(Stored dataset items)

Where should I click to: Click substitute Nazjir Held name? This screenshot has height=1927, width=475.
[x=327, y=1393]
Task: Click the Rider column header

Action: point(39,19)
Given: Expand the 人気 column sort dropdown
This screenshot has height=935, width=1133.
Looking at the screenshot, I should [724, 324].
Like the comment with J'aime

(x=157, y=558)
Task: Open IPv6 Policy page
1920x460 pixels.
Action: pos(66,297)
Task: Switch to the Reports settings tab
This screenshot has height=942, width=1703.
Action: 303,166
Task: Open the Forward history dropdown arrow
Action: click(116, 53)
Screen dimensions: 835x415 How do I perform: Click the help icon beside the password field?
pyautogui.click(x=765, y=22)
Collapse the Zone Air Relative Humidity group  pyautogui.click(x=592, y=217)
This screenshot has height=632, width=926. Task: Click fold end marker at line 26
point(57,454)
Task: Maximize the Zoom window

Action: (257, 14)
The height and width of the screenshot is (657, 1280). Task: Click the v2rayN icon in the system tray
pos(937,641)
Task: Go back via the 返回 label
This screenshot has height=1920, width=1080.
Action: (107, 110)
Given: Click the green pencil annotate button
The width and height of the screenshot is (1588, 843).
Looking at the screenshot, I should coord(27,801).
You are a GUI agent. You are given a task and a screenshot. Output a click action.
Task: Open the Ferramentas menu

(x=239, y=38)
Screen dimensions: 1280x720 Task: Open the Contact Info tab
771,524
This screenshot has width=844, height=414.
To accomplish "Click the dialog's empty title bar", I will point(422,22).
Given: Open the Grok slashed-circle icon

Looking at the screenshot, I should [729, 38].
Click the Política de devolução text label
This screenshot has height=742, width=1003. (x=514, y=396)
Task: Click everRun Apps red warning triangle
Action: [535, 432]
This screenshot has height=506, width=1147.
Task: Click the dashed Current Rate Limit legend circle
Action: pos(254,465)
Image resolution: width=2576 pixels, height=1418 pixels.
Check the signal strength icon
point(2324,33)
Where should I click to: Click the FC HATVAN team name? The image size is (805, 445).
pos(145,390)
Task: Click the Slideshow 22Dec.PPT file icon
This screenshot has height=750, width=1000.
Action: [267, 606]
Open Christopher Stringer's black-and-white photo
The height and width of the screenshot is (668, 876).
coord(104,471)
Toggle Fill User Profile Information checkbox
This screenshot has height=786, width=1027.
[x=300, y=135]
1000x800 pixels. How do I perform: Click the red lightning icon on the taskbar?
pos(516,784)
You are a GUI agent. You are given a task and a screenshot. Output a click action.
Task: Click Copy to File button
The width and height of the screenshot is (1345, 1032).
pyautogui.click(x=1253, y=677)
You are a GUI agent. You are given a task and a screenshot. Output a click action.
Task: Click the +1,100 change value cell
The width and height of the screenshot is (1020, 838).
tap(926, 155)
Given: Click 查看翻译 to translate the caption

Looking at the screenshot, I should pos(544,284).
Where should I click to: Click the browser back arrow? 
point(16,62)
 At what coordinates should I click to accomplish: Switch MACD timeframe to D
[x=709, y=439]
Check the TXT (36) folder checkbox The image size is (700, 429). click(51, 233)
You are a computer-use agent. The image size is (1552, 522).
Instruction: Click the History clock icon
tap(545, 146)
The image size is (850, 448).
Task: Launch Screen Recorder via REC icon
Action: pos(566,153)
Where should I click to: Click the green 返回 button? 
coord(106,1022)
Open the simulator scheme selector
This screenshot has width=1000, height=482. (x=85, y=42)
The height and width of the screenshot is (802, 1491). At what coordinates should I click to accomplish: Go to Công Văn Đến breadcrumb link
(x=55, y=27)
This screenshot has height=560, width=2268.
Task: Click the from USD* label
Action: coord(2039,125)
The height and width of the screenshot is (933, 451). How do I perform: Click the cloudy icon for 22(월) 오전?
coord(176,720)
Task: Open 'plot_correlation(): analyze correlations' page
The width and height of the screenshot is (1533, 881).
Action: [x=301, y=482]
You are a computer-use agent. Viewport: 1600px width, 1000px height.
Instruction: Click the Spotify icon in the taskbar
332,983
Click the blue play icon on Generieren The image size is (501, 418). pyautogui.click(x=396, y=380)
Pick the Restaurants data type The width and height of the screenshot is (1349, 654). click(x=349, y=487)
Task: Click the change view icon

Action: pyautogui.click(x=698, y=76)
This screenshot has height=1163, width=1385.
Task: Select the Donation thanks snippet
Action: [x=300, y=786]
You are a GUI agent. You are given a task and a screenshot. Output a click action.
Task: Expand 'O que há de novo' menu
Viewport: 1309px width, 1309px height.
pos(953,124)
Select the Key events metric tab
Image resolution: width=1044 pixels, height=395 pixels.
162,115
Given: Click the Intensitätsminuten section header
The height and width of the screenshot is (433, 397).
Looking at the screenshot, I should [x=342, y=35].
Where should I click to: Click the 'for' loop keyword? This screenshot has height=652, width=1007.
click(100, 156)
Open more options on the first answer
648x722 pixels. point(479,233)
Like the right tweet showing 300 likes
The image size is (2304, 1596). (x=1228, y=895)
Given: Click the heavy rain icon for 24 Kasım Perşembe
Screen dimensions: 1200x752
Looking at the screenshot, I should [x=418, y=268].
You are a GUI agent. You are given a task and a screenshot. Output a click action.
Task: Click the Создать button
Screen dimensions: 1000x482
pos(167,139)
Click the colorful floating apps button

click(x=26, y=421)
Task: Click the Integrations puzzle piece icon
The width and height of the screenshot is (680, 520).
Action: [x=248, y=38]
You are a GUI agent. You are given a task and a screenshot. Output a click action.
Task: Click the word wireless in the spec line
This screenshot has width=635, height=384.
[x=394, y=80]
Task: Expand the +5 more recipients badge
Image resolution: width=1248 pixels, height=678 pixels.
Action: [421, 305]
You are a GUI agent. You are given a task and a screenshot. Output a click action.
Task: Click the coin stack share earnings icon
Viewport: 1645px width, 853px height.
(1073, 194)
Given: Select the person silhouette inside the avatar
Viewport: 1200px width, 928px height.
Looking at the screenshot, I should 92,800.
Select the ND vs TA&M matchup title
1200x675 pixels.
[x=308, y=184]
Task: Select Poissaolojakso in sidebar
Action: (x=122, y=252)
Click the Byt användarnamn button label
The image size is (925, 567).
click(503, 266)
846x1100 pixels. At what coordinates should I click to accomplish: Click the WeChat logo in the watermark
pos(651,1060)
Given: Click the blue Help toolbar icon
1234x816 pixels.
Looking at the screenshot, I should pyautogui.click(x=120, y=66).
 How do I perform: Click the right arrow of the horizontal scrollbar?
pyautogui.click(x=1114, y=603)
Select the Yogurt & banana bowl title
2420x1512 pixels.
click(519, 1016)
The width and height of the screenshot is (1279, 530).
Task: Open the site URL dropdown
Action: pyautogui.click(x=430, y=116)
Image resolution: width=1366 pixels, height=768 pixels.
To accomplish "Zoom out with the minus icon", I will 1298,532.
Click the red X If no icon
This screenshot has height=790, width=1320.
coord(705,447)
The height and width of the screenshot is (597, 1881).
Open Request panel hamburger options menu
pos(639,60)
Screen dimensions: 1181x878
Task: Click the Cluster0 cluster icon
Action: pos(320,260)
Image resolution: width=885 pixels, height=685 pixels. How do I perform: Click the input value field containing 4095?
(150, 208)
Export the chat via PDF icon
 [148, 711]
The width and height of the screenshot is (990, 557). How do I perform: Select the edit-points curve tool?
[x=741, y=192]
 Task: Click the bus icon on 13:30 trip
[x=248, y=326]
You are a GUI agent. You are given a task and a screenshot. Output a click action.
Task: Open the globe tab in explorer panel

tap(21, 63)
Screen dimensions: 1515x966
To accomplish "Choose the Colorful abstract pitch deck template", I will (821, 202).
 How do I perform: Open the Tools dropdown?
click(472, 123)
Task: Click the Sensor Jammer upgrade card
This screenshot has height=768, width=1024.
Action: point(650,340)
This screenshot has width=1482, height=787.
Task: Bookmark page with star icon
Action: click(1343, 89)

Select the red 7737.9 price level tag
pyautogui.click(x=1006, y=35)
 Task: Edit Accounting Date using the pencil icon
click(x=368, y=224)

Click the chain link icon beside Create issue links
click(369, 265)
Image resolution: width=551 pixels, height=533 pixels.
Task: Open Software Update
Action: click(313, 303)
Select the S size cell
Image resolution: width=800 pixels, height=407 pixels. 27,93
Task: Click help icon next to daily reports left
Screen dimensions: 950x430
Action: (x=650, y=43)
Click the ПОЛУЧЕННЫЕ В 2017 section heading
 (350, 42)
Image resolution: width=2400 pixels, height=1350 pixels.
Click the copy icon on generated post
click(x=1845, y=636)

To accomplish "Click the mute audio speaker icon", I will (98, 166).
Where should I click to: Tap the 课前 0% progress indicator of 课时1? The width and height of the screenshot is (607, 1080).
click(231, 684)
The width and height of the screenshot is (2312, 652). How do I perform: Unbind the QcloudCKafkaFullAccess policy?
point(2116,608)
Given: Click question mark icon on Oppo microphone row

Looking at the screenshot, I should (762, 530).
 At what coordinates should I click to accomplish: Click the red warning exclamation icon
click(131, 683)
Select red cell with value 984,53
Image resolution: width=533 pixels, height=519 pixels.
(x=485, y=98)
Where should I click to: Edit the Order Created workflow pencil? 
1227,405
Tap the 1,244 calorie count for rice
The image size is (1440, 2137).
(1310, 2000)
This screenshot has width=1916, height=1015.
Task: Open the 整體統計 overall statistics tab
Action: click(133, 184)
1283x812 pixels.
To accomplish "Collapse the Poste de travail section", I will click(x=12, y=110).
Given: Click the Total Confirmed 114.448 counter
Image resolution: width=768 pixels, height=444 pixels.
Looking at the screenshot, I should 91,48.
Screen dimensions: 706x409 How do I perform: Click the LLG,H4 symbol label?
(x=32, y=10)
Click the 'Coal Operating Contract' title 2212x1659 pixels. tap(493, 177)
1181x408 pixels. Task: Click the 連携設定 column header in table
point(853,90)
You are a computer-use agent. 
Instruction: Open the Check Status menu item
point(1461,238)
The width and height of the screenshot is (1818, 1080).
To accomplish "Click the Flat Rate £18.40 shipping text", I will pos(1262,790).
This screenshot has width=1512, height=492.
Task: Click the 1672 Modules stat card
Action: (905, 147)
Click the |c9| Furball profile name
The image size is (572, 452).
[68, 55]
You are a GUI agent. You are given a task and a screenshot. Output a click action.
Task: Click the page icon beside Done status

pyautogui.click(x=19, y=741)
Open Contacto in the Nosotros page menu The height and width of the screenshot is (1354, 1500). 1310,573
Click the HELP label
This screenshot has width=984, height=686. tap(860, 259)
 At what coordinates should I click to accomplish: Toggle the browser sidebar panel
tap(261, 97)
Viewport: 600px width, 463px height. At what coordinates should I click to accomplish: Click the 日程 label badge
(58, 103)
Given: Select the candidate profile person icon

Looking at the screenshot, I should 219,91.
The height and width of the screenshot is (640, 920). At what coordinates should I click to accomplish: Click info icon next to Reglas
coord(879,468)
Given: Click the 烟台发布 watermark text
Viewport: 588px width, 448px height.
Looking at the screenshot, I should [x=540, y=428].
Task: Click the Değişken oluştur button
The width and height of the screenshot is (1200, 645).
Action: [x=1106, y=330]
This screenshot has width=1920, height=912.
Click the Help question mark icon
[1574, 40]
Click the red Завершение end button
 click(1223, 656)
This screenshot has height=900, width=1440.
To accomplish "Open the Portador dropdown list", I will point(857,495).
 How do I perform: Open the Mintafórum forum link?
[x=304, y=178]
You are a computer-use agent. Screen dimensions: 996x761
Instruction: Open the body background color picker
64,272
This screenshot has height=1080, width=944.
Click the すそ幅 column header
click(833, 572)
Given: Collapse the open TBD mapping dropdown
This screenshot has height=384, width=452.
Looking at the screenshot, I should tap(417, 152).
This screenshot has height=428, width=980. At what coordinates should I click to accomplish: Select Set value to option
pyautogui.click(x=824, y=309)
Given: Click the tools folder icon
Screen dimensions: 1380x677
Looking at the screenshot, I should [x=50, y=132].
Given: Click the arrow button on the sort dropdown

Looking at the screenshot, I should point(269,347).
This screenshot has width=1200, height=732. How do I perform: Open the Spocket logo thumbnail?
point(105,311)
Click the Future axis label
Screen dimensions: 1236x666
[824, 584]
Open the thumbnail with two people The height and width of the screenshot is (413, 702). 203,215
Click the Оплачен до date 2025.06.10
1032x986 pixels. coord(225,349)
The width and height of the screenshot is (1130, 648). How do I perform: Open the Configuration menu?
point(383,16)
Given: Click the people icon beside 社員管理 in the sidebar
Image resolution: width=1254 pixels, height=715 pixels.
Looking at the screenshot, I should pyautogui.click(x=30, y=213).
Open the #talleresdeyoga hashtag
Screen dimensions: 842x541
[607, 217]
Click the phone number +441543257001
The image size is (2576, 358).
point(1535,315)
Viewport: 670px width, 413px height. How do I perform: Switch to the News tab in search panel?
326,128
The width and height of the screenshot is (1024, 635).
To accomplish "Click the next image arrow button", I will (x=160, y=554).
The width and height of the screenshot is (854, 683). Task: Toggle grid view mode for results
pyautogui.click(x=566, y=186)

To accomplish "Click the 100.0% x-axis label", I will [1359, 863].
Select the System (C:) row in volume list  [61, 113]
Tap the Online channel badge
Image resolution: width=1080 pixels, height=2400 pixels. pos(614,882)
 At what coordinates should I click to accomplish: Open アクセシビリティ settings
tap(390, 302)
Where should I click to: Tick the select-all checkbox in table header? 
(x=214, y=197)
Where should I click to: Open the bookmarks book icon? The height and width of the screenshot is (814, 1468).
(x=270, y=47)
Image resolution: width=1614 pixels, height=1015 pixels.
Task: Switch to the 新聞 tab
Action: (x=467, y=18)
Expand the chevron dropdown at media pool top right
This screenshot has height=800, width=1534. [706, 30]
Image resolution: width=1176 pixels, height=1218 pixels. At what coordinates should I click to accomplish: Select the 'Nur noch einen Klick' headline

ABOUT THIS EXERCISE: Each line in the records above that contains the word "computer" must be copied.

WRITTEN ANSWER:
You are a computer-use agent. The image size is (1552, 522).
You are a computer-use agent. Viewport: 1600px width, 1000px height.
You are a computer-use agent. 
You are a computer-use agent. Screen dimensions: 996x761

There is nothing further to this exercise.